Guide to choosing the right boiler for your home
Choosing the right boiler for your home (or office) and heating needs can be challenging.
You want to make the right decision, but you’re not sure what needs to be taken into consideration and the options on offer to you. If that sounds familiar, this information will help!
What types of boiler are there?
Essentially there are three types of boiler, these are:
- Combination boiler (often referred to as a “Combi”)*
- System boiler
- Regular boiler
*A combination boiler can be a Standard Combination boiler or a Storage Combination Boiler.
What’s the difference between the types of boiler?
A Combination boiler is both a highly efficient water heater and a central heating boiler – combined within one compact unit. There is no need for a separate hot water cylinder.
Because the hot water is fed directly from your cold water main pressure it is generally better than an open vented hot water cylinder where the hot water is fed from water tanks in the loft.
These boilers are cheaper to install than a separate boiler and cylinder, but performance can be limited. Generally speaking their performance figures are based on a single hot water outlet being used at a time, therefore – it is essential the boiler is suitable for the size of the property and the amount of people using it.
A Storage Combination boiler is similar to a standard combination boiler with the exception that it has an additional storage tank hidden within the boiler. The storage tank or “heat store” as it is sometimes called, preheats water which offers a higher flow rate and this means the boiler can cope with higher demand on it.
A System boiler includes a pump and an expansion vessel. The presence of the expansion vessel removes the need to have a header tank (or “expansion tank”).
A header tank is a small tank which typically lives in your loft and keeps the water in your heating system topped up and allows water to expand when it is heated by the boiler. With this set up, a separate hot water cylinder is needed for your hot water.
A Regular boiler is a more traditional unit and has no pump or expansion vessel. It requires a separate pump to be fitted which can often be housed in your airing cupboard. This boiler can also have an external expansion vessel fitted so you don’t need a header tank (“expansion tank”) in the loft. A separate hot water cylinder is needed for your hot water, this can be positioned in an airing cupboard next to the pump.

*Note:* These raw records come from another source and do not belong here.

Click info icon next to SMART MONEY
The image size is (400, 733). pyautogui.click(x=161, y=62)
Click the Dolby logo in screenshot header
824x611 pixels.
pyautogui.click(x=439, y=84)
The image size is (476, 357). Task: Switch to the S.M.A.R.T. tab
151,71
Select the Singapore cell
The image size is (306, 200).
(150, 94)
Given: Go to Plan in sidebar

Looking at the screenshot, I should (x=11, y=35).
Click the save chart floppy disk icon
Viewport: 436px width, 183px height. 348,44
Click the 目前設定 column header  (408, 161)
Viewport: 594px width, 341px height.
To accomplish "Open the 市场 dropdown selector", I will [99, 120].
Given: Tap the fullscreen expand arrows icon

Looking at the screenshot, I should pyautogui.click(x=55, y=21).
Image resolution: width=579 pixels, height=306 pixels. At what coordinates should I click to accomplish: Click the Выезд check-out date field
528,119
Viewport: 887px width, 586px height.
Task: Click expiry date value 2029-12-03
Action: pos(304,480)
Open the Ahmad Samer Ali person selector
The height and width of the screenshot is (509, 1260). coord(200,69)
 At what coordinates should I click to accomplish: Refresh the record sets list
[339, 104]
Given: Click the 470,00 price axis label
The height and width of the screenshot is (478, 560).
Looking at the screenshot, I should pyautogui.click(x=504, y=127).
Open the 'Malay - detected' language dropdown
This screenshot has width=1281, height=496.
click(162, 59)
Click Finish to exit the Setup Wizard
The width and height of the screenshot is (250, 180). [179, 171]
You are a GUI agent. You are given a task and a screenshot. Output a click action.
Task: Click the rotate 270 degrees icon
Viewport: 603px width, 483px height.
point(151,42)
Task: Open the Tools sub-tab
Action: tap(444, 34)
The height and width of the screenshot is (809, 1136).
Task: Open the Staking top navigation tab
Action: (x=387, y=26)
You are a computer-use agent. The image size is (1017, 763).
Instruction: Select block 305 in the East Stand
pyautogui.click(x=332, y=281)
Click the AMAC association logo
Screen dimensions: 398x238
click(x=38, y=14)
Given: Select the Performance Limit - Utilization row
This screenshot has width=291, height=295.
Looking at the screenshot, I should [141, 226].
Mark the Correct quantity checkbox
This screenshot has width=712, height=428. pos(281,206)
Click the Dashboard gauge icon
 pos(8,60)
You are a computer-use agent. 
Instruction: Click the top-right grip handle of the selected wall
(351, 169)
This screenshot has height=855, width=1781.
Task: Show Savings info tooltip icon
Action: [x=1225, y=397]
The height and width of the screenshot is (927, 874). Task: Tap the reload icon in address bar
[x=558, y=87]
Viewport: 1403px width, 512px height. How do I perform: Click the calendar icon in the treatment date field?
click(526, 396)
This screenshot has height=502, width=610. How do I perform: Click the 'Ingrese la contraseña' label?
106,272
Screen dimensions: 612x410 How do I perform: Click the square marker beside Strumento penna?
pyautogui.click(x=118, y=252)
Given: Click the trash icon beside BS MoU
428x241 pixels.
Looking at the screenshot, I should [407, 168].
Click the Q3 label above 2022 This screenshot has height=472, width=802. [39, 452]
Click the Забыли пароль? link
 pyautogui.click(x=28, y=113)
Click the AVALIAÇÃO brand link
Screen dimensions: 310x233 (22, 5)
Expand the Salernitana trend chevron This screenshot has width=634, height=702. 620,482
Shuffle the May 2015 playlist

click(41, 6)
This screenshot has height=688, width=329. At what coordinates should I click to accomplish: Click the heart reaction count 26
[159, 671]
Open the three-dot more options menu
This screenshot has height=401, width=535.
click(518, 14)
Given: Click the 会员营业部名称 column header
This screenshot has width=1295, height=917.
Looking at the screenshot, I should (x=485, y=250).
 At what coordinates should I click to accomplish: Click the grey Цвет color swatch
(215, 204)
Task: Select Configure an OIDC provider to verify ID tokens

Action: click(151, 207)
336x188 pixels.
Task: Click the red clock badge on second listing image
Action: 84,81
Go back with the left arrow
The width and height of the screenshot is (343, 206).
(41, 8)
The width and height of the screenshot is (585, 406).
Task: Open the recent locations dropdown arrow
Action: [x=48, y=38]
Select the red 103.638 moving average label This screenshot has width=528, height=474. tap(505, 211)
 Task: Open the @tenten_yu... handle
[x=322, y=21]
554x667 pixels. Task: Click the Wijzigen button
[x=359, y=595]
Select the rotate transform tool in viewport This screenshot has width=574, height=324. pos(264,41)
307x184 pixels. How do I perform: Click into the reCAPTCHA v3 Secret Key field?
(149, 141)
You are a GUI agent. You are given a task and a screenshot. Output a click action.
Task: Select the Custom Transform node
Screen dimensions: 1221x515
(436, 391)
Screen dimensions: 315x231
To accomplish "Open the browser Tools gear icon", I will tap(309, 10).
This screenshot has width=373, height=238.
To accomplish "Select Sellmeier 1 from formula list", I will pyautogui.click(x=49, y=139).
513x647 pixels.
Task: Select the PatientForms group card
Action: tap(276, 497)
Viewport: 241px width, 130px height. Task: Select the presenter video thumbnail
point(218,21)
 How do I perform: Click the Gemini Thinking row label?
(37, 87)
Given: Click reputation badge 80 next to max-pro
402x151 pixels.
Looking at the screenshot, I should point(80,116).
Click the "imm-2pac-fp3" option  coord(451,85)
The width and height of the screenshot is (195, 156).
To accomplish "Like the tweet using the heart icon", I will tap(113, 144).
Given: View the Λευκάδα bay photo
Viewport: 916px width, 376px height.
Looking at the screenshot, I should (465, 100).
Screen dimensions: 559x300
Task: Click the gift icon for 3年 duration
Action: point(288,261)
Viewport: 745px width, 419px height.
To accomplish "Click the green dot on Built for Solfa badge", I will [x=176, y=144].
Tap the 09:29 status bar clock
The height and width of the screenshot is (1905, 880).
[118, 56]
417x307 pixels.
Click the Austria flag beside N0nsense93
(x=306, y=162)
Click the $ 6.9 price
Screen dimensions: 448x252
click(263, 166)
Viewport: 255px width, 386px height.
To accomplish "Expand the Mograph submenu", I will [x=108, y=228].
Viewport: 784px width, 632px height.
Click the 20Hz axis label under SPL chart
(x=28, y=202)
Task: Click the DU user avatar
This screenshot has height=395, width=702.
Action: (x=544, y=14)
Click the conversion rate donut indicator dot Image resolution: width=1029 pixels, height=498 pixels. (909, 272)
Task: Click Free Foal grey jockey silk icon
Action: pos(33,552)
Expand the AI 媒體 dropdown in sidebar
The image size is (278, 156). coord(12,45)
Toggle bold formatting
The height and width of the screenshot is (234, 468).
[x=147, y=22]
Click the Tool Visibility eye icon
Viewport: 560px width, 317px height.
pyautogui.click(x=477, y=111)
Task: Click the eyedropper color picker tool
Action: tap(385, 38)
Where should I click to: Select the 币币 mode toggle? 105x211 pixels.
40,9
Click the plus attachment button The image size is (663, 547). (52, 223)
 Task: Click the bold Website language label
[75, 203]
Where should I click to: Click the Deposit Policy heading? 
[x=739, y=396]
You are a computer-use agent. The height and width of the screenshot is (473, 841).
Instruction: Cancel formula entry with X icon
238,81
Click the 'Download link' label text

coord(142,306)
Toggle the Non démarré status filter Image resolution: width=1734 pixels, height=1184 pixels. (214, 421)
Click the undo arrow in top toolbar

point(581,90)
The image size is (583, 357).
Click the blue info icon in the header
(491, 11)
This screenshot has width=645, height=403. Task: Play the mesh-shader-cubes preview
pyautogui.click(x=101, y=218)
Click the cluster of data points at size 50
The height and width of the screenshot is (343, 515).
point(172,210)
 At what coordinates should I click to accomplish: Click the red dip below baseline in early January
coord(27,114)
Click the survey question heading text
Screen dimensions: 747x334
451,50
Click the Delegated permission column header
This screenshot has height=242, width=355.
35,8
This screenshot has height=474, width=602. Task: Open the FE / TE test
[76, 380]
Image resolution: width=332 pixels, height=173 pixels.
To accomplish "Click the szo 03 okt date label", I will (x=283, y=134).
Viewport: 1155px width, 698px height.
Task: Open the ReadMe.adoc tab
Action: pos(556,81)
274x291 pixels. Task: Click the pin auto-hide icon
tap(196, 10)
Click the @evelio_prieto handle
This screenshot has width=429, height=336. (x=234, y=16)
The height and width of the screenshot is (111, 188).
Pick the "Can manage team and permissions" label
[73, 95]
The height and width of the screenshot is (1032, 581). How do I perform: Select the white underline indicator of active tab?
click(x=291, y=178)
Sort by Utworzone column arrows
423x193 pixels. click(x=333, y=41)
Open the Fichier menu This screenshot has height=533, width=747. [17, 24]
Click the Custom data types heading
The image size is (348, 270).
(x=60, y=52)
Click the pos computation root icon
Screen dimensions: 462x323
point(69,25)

Can these boilers run any type of fuel?
Yes. Most boiler manufacturers offer a range of boilers which can run on natural gas, oil and LPG.
Renewable energy units are regarded slightly differently and although they may look like “normal boilers” we don’t generally categorise them in that way.
How do I choose which boiler is right for me?
Working on the basis that you have “fuel” at your property which is either natural gas, or oil or LPG, via storage tanks, there are other factors to
- the size of the property
- how many people live there
- how many bathrooms/ensuites
- the pressure of your mains cold water
- location of the boiler
Another consideration is the required flow rate for your hot water – ie if you have a large shower that needs a high flow rate you will need a hot water supply that can cope with that level of demand.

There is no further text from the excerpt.